By then, the girls were pretty sure the school would be staying open. They saw the headline, “Four Catholic High Schools to Stay Open,” on the Fox 29 Web site that was on the overhead screen, and an anchorwoman announced the good news on the air before Chaput spoke.
Still, the girls sung the school song and held hands as the St. Hubert president, Sister Mary E. Smith, led everyone in the Hail Mary and a final plea of, “St. Hubert, pray for us.”
The Bambie mascot did the prayerful Tim Tebow pose before Chaput stepped to the microphone.
The archbishop didn’t beat around the bush, explaining that Catholic schools offer a great education but face financial challenges.

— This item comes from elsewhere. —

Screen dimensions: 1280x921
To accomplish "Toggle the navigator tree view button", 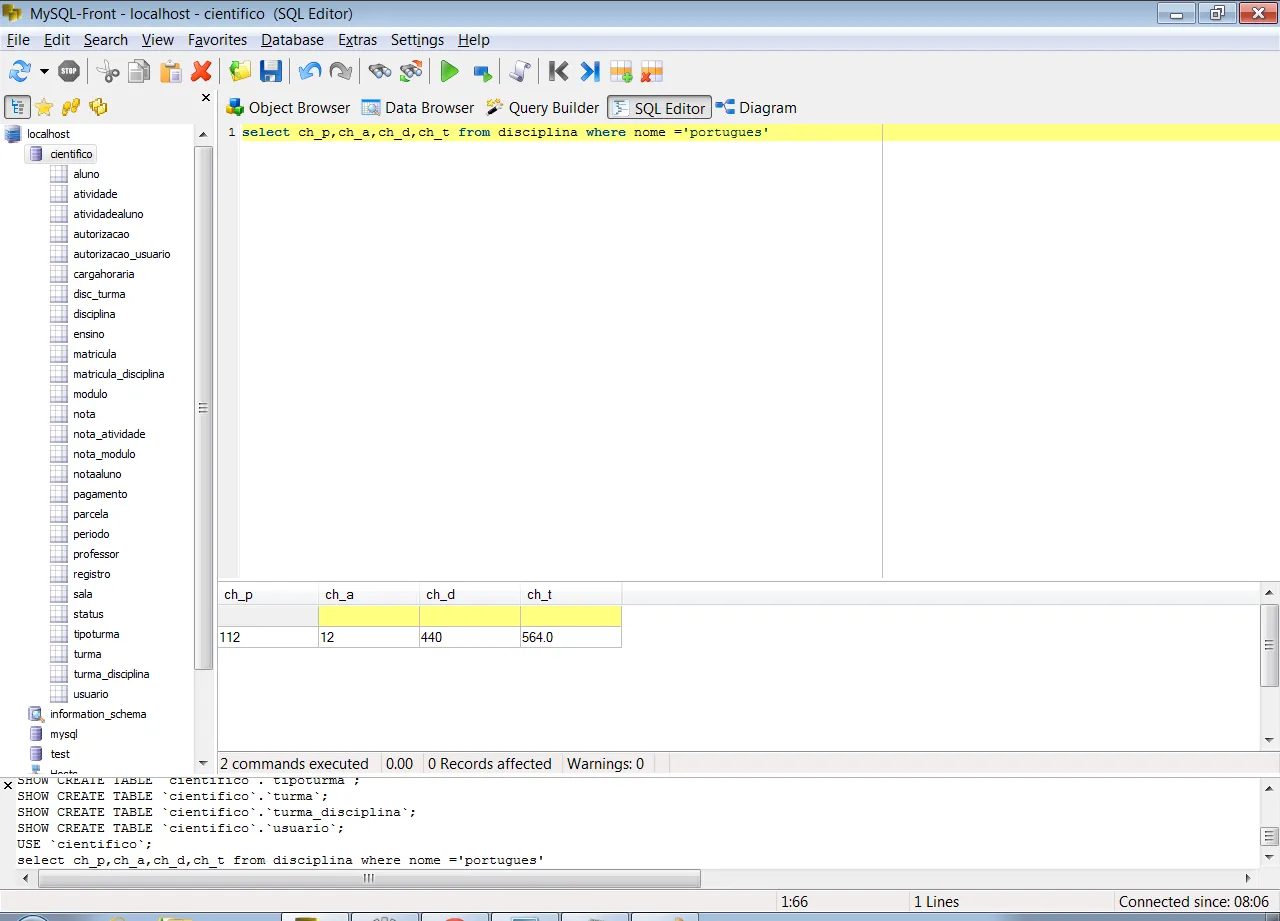I will pos(17,107).
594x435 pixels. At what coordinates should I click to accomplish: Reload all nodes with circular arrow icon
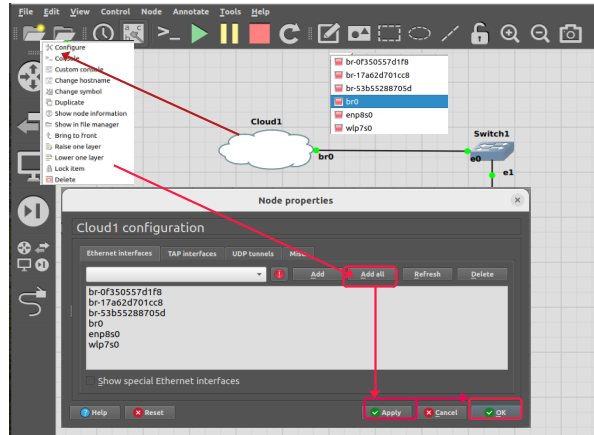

As soon as he mentioned all four schools were staying open — including West Catholic, which didn’t even bother to appeal — there was pandemonium in the auditorium.
“It’s incredible,” said junior Julianne Johnson. “We were on that original list. Our future was in limbo. But we got what we worked for. Now I get to wear my brown and gold at graduation.”
Everybody poured out of the auditorium onto the front steps and sidewalk of the school. State Rep. Tony Payton was among the celebrants. Motorists riding by honked their horns in support. Some parents enjoyed a champagne celebration across the street in Russo Park.
ldquo;We’re staying Cha-put,” exclaimed sophomore Morgan Caltabiano, using a play on the archbishop’s surname.
Nobody listened to the rest of the news conference to learn exactly why the schools were saved because, at that point, nobody cared.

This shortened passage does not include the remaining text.